Faculty Spotlight: Shannon Chavez-Korell, PhD

Shannon Chávez-Korell, PhD joined MSP as a Core Faculty member in August. Prior to joining MSP, she was an Associate Professor in the Department of Educational Psychology at the University of Wisconsin-Milwaukee for 10 years.  Dr. Chávez-Korell also currently serves on the editorial boards for the Journal of Counseling Psychology and Journal of Latina/o Psychology.

Chavez-Korell Shannon, PhD
Shannon Chávez-Korell, PhD

Where did you grow up?

I grew up on the borderlands of Texas and Mexico in rural West Texas.  I also spent much of my childhood with my grandparents and extended family in New Mexico.  New Mexico has been home to my family for generations even before it was the United States; it is where my mother, grandparents and extended relatives are buried; New Mexico is where my tribal land is; New Mexico is very much the place I identify as “home” in my heart.

What appealed to you most about teaching here at MSP?

The Michigan School, former Center for Humanistic Studies (CHS), has an important place in the history of psychology, and I am thrilled to have this opportunity to join the faculty.  As a psychologist who has always identified my theoretical orientation as grounded in Humanistic Theory and informed by Feminist Theory, the mission and values of the Michigan School strongly align with my values and sense of purpose.

What are your research interests?

My research focuses on poverty-related stress, racial and ethnic identity development, and extends to cultural adaptations of mental health interventions.  I strongly believe that research can be used as a tool for social justice.  All of my research is conducted in partnership with community.  My research and community partnerships are guided by the principles of community-based participatory research.
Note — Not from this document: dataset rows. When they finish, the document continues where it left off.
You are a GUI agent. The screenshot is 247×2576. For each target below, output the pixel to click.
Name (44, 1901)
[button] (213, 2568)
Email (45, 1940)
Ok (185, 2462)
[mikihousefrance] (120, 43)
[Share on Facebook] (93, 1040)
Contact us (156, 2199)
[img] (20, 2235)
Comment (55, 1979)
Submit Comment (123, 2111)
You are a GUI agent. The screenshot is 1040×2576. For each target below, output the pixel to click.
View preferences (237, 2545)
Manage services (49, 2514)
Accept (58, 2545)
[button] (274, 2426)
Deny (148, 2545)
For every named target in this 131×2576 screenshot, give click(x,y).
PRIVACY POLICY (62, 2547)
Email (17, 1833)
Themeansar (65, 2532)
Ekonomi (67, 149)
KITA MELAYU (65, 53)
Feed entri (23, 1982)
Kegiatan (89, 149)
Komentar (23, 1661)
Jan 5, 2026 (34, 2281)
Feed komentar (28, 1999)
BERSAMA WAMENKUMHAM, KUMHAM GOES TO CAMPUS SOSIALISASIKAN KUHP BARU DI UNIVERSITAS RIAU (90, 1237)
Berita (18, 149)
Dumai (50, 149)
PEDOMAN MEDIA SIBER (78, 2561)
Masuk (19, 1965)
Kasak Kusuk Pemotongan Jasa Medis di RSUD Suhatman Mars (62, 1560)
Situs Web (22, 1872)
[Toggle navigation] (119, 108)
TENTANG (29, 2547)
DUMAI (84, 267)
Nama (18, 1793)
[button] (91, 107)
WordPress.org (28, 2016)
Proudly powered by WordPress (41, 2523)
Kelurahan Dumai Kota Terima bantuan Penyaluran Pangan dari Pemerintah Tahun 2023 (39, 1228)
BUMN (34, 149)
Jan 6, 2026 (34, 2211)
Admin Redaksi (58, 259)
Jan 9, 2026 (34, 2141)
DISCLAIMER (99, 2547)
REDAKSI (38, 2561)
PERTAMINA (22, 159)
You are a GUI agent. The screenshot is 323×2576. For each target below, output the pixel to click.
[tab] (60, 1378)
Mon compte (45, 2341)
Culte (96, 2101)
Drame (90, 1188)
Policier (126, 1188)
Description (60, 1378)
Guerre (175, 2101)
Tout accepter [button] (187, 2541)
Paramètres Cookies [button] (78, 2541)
I love research methodology and have been passionate about using mixed methods to more fully understand what I am studying.

An example of research I am currently involved in is a study titled, “Breaking the Relationship between Poverty and Associated Risks: Examining the Influence of Coping and Social Support.” The purpose of this study is to understand the relationship between social support, coping styles, mental health, and poverty-related stress within families. By understanding the supports families use, as well as the ways in which they cope with financial stress, strengths can be identified within these families that foster resilience to developing clinically significant mental health problems in the face of economic stress. 

What would people be surprised to learn about you?

I am a first generation college student.  As a first gen student, I often felt embarrassed for not knowing the academic arena.  With that said, please know I am a safe person to ask any questions you might have about graduate school, the profession, or the realm where personal meets professional.  Access to information is a social justice issue – I will help you find the resources you (we) need!

What sage advice would you like to share with students?

Graduate training is a privilege – immerse yourself in your learning. Take full advantage of all the resources and opportunities you have offered to you as a student at the Michigan School.  Always come to class on time and fully prepared to learn. Challenge yourself to take risks and try new ways of being.  

The Michigan School is a place where your growth and development will be nurtured, and where your genius can be actualized. The Michigan School (CHS) is a school that holds an important place in the history of psychology – You are now a part of this legacy!